> **GIVEN PASSAGE**:
▼▼▼
You had a bandana wrapped around your face and tied behind your head.
I had heard you first, in the bathroom.
Dressed in a long polyester dress with colorful psychedelic patterns.
I wasn’t wearing any underwear or shoes.
I walked through the 2 bedrooms and turned left when I saw you standing there.
I screamed and shouted, “help me,” thinking that workers at the Weaving Factory would hear me and come rescue me.
Nobody came.
You said to me “Coyote” which I later learned meant to be quiet or to shut up.
You grabbed my shoulders and dragged me out the unlocked back door onto the concrete patio.
The tops of my feet got scraped.
I gave up.
I knew you were going to rape me.
I just wanted you to finish as quickly as possible.
You took off your belt and put down your gun.
Somehow I managed to pick up your gun and threw it over the wall embedded with glass on the top, into the alleyway. The same wall you had climbed over to get into my place through the unlocked back door.
Towards the end of this ordeal, I heard a knock on my door.
You left, climbing back over the wall.
I answered the door. My friend Rhonda had come by to visit me.
I told her what had happened and we walked to the Police Station nearby.
I had your belt with me. The one you left behind.
I went to the front counter, telling the officers behind the counter what had happened to me. They were laughing and playing cards at the time.
I showed them your belt.
They told me to bring you in if I saw you again.
I left with Rhonda and took a bath at the where place she lived. We didn’t talk about what happened.
We moved in together shortly after that.
I sent a telegram to my father and stepmother about what had happened to me.
▲▲▲
> **THE DATA**:
▼▼▼
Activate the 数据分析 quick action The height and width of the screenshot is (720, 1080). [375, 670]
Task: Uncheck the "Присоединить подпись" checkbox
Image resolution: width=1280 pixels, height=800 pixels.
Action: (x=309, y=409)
▲▲▲
▼▼▼
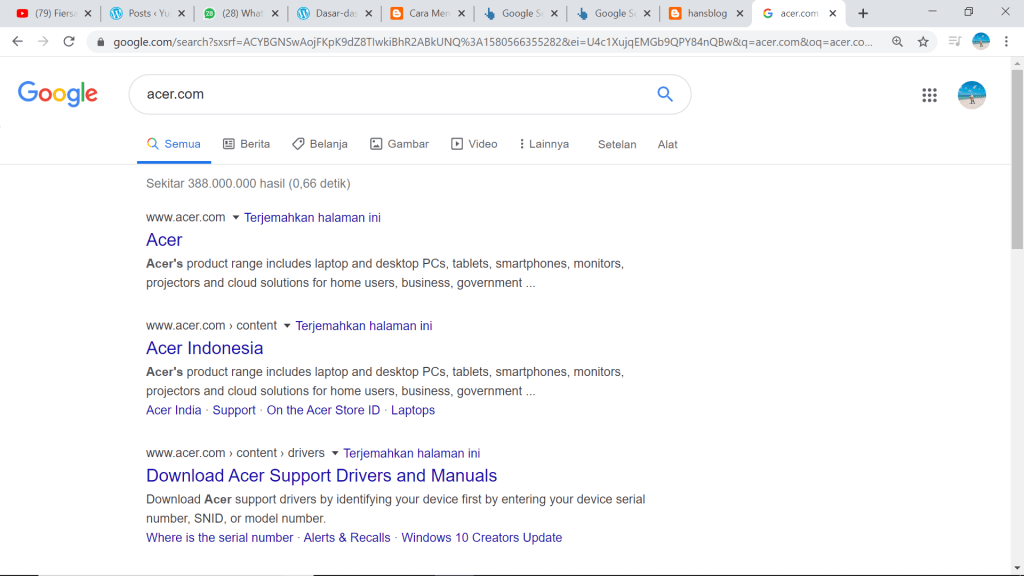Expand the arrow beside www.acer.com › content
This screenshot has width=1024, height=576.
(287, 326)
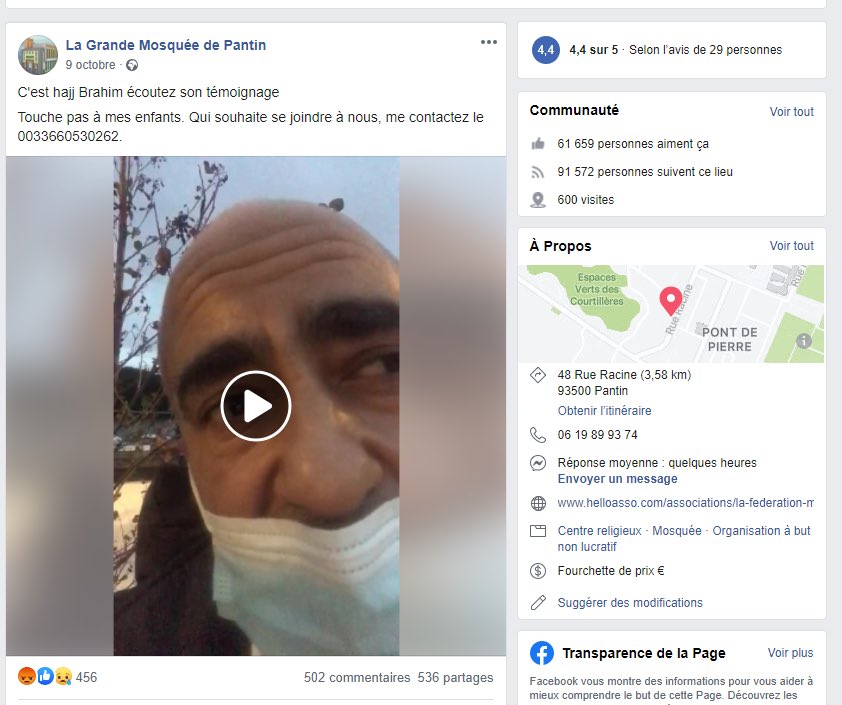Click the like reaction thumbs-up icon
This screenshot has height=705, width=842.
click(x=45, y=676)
▲▲▲
> **REQUIRED TASKS**:
1. Set down the account word for word from "You left, climbing" up to and including "saw you again.".
2. In the account, what did the narrator show the officers at the police station?
Rely only on the account for what follows.

> **RESPONSES TO THE EXERCISE**:
1.
You left, climbing back over the wall.
I answered the door. My friend Rhonda had come by to visit me.
I told her what had happened and we walked to the Police Station nearby.
I had your belt with me. The one you left behind.
I went to the front counter, telling the officers behind the counter what had happened to me. They were laughing and playing cards at the time.
I showed them your belt.
They told me to bring you in if I saw you again.

2. The belt the attacker left behind.